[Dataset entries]
────────────────

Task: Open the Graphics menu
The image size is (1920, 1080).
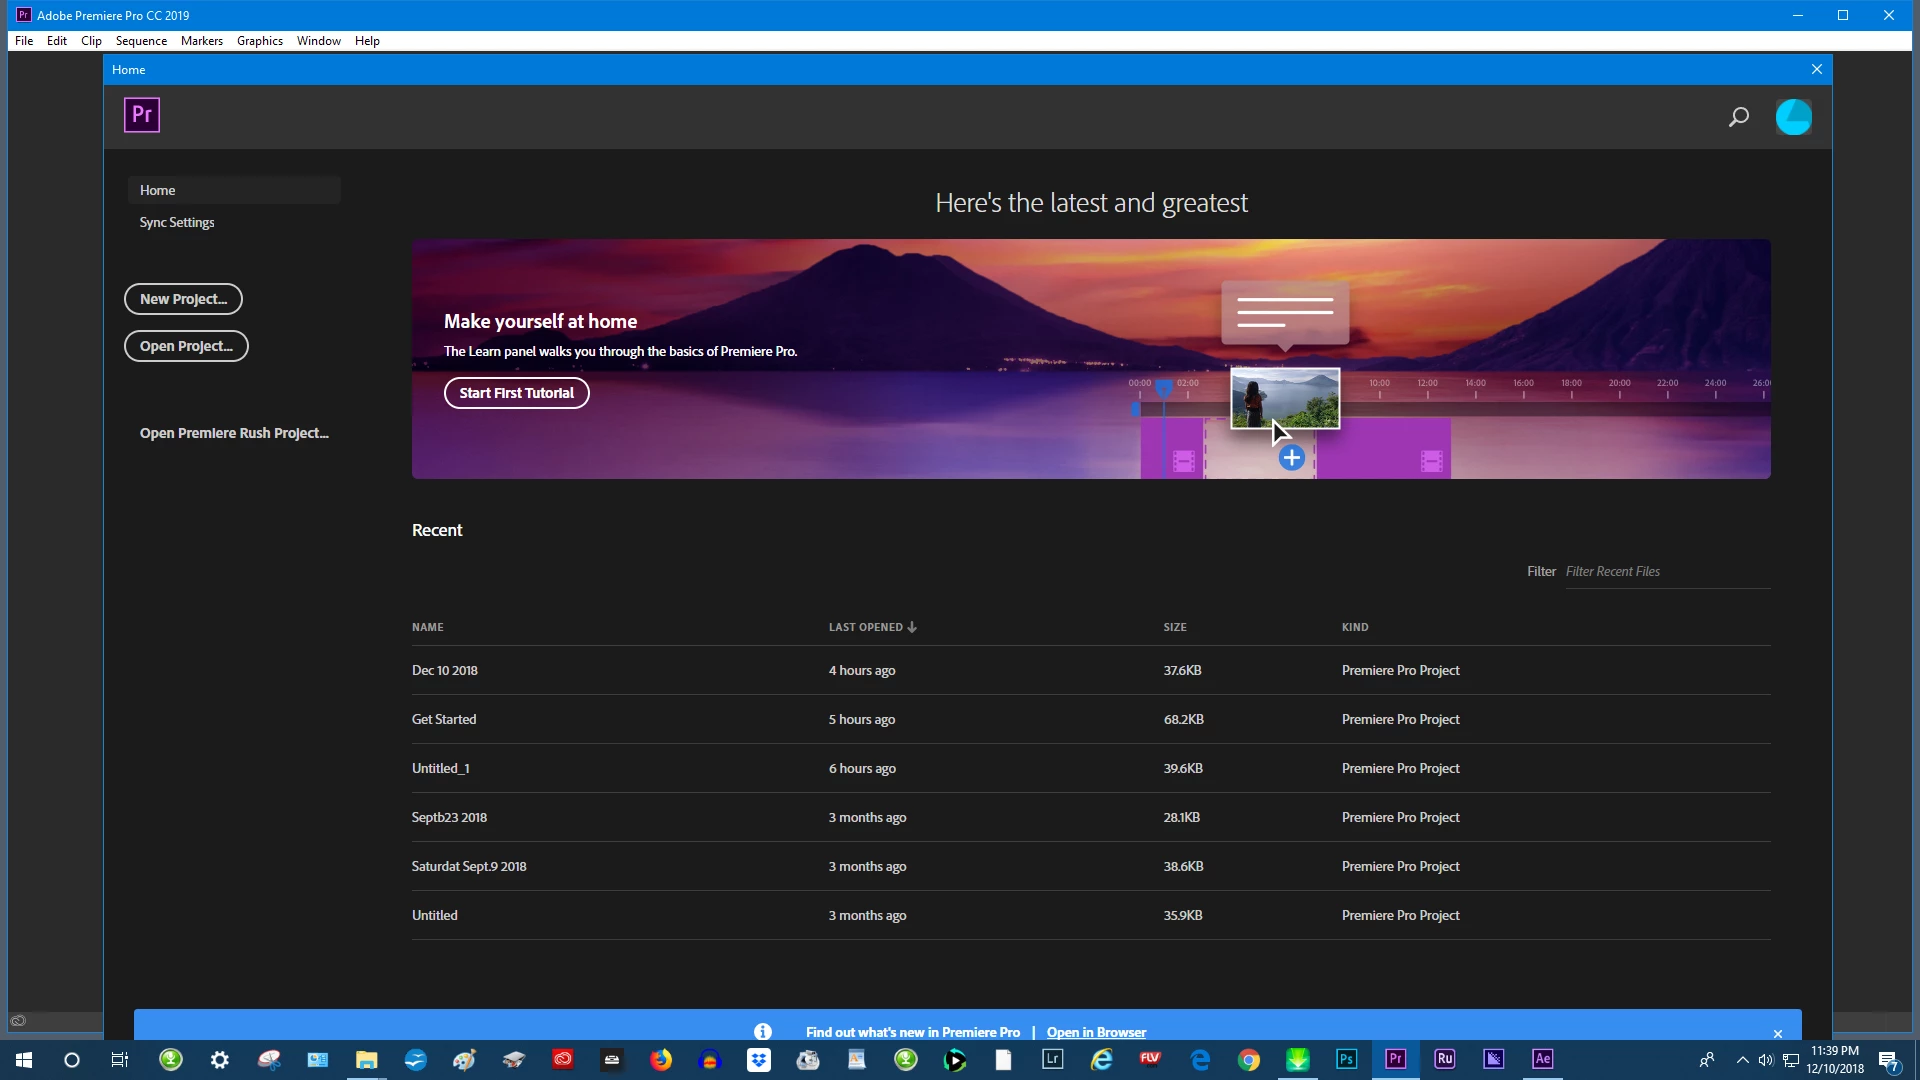Action: tap(259, 41)
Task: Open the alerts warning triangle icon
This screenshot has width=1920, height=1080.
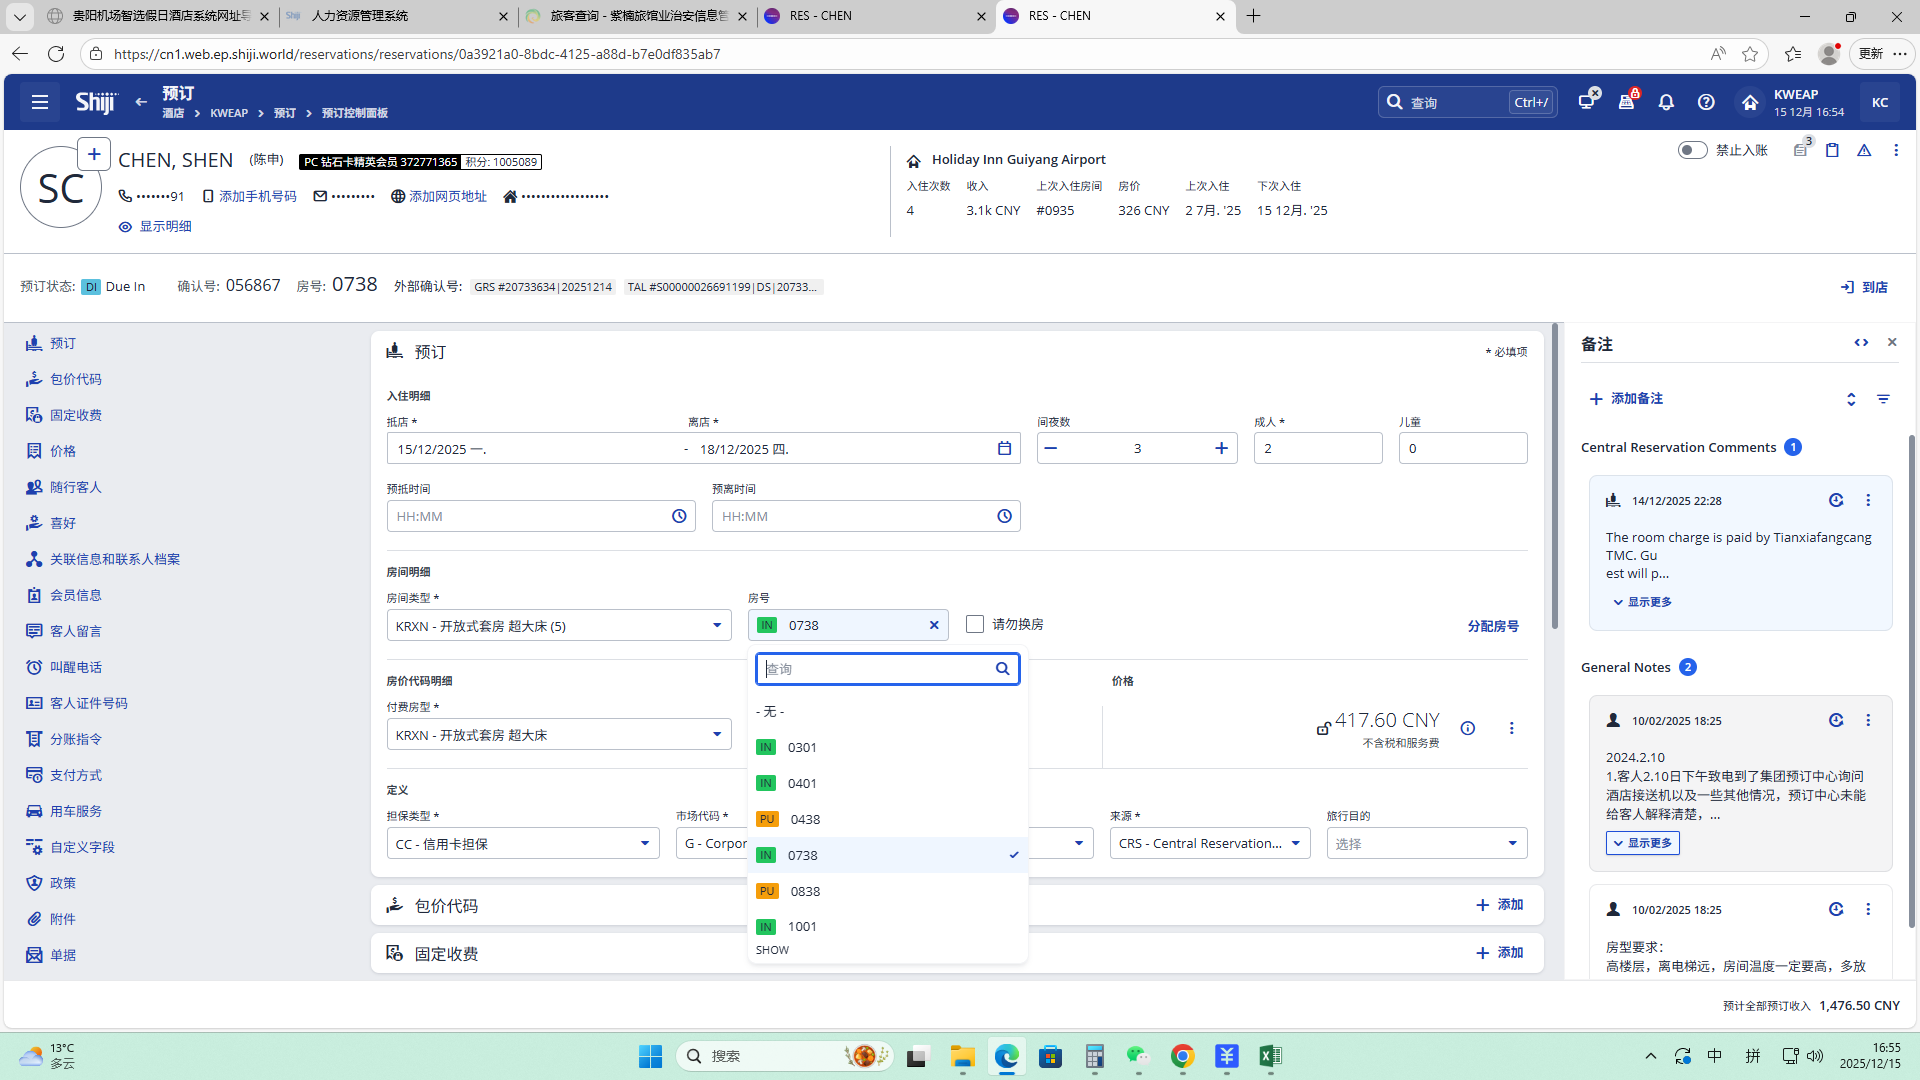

────────────────

▶ PROBLEM STATEMENT
Give the number of lines above that contain the word "Task", with no other text.

▶ YOUR RESPONSE
2